Ефросинья Петровна отерла фартуком мокрое от слез лицо, переоделась и направилась к сыну, чтобы образумить его, помирить с Надей. Квартира Василия оказалась запертой. На стук из двери соседней квартиры вышла пожилая женщина.
– Вы к Василию Ивановичу?
– спросила она.
– Где он, голубушка, сынок мой?
– жалостливо спросила Ефросинья Петровна, готовая опять расплакаться.
Женщина посмотрела на нее участливо.
– Нету его. Нету. Еще вчера уехал… Погрузил чемоданы и уехал, - сказала соседка.
– Куда же он от жены, детишек?
– упавшим голосом проговорила Ефросинья Петровна. Слезы потекли по ее морщинистому лицу.
– Бог его знает куда. Взял и уехал. Просил передать Надежде Владимировне ключи от квартиры. Письмо ей оставил. Сейчас принесу.
– Господи, что творится на белом свете. От законной жены, от деточек своих, от родителей уехать куда-то…- сказала Ефросинья Петровна.
Шла Ефросинья Петровна домой, не видя от слез дороги. Едва передвигая ноги, переступила порог. Навстречу ей бросились внуки.

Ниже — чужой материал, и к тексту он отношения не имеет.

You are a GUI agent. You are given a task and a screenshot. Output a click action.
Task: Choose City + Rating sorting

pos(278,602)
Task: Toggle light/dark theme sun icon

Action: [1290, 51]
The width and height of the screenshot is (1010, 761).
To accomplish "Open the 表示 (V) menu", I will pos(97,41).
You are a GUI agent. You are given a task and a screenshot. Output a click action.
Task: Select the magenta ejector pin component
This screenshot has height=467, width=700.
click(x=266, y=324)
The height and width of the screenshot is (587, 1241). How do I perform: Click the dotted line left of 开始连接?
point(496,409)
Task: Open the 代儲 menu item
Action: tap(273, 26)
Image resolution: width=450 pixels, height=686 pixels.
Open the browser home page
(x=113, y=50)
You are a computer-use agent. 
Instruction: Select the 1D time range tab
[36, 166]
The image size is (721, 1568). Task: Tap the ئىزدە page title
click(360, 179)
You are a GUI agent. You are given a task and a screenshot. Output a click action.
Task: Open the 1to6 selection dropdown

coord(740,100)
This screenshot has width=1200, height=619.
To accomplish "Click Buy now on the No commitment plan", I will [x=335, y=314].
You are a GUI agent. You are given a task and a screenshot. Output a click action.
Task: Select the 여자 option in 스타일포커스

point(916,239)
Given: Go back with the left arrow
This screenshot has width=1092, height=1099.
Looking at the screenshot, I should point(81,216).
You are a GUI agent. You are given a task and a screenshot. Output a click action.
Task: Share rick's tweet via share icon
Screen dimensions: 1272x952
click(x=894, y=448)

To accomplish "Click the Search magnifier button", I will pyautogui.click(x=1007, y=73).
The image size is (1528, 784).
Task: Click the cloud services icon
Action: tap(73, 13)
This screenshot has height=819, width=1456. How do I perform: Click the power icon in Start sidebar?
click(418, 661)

– Бабушка, а мы теперь будем у вас жить!
– радостно кричал Вовка.
– Мы к вам теперь уже насовсем.
– Правда, бабушка, насовсем!
– вторила Наташа. Они терлись у ног старухи, как котята. Ефросинья Петровна вздохнула:
– Бедные мои сиротинушки.
Подошла к невестке, молча вручила ей ключи и конверт. У Нади дрогнуло сердце. Она растерянно посмотрела на старуху, на протянутые ей ключи и голубой конверт.
– Вы были у него?
– тихо спросила она.
– Была, доченька, была, - охнула и пошла в другую комнату, тяжело переставляя отяжелевшие ноги.
Надя дрожащими пальцами вскрыла конверт. В нем была небольшая записка.
«Ты сама виновата во всем. Я не хотел этого. Но если ты поступила так, мне ничего не оставалось делать, как уехать навсегда. Тебя и детей в беде не оставлю. Прости за все. Василий».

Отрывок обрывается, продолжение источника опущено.